SISArt 2020: Ketika Seni Menjadi Ruang Kebebasan di Tengah Pandemik
Oleh: Nursetiawati

Lp2m.uinssc.ac.id – Lima tahun telah berlalu sejak dunia dilanda ketidakpastian akibat pandemik Covid-19. Namun gema makna “bebas” yang lahir dari pameran seni amal SISArt 2020 di Malaysia masih terasa hingga hari ini. Di saat banyak hal berhenti, seni justru bergerak menjadi bahasa bagi perasaan yang sulit diucapkan.
Pada 26 September 2020, Sisters in Islam (SIS) bekerja sama dengan Galeri CULT Kuala Lumpur menggelar pameran bertema Free/Bebas. Pameran ini menjadi wadah ekspresi di tengah keterbatasan global.
Di dalamnya, puluhan seniman Malaysia lintas generasi menampilkan karya dalam berbagai medium—minyak, akrilik, arang, seramik, hingga ukiran kayu. Nama-nama besar seperti Ahmad Zakii Anwar, Ilse Noor, Dato’ Sharifah Fatimah Zubair, Chong Siew Ying, dan Kow Leong Kiang tampil bersama seniman muda seperti Iona Danald, Faiz Mahdon, dan Ain Rahman.
Dalam sambutan pembukaannya, Pengarah Eksekutif SIS, Rozana Isa, menegaskan bahwa pandemik bukan alasan untuk berhenti berkarya. Pesan itu menjadi jiwa bagi SISArt 2020: bahwa kebebasan sejati bukan sekadar ruang tanpa batas fisik, melainkan kemampuan untuk terus mencipta di tengah keterbatasan.
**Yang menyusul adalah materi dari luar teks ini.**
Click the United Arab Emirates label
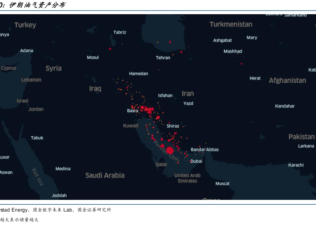point(187,178)
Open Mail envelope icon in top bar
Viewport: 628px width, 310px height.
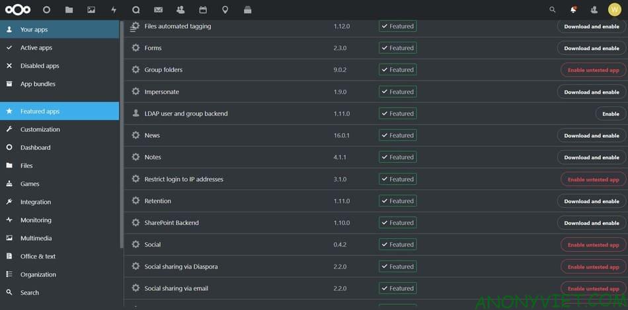(158, 10)
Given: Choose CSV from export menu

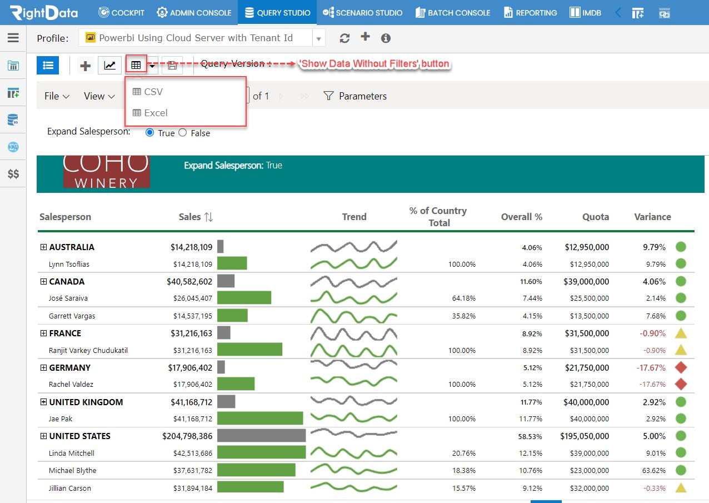Looking at the screenshot, I should pyautogui.click(x=148, y=92).
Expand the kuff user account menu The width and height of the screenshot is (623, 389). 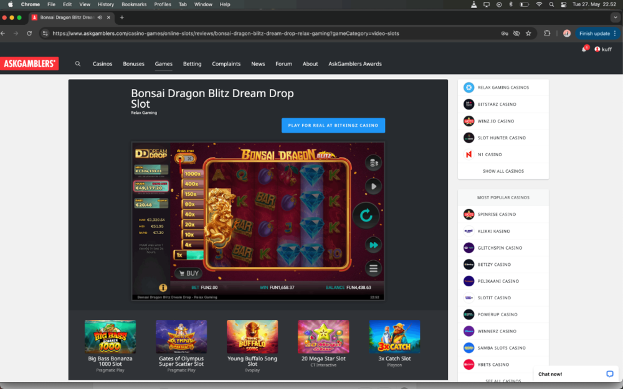pyautogui.click(x=602, y=49)
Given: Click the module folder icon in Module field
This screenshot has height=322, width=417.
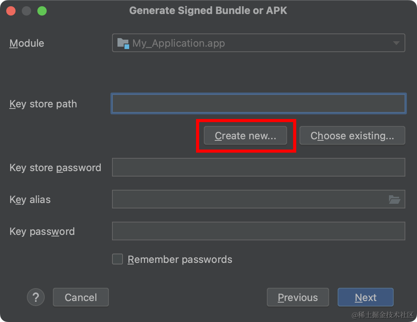Looking at the screenshot, I should tap(123, 43).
Beberapa karya yang dipamerkan waktu itu masih membekas di ingatan. Ahmad Zakii Anwar lewat Plant, Kettle & Persimmons menghadirkan ketenangan dalam kesederhanaan.
Ilse Noor dengan Cenderawasih mengajak penonton menelusuri makna cahaya dan pembebasan, sementara Iona Danald melalui Phosphenes & Eigengrau menafsirkan pengalaman visual dalam kegelapan sebagai simbol harapan.
Seni, Solidaritas, dan Kemanusiaan
Namun, SISArt 2020 tidak berhenti pada keindahan visual. Pameran ini berakar pada misi kemanusiaan dan keadilan gender. Seperti tahun-tahun sebelumnya, separuh hasil penjualan karya disumbangkan untuk mendukung kerja advokasi Sisters in Islam dalam memperjuangkan hak perempuan Muslim di Malaysia.
Pada pameran bertema Awan & Tanah (2019), SIS berhasil mengumpulkan lebih dari RM177.000, dan tradisi solidaritas itu diteruskan melalui SISArt 2020 meskipun diselenggarakan di tengah situasi pandemik yang penuh keterbatasan.
Walaupun hanya dapat dikunjungi melalui janji temu dan dengan pematuhan ketat terhadap SOP kesehatan, pameran ini tetap mendapat sambutan hangat.
Para pengunjung datang bukan sekadar untuk melihat karya seni, tetapi untuk merasakan semangat yang terkandung di dalamnya—semangat untuk bertahan, berkarya, dan percaya pada kemanusiaan.
Kini, di tahun 2025, ketika dunia perlahan pulih dan kehidupan kembali berjalan, SISArt 2020 dikenang bukan hanya sebagai pameran seni, tetapi sebagai simbol kekuatan manusia untuk menemukan kebebasan bahkan dalam masa paling gelap. Ia menjadi pengingat bahwa kebebasan tidak bisa dikurung, karena ia hidup dalam setiap jiwa yang masih berani bermimpi.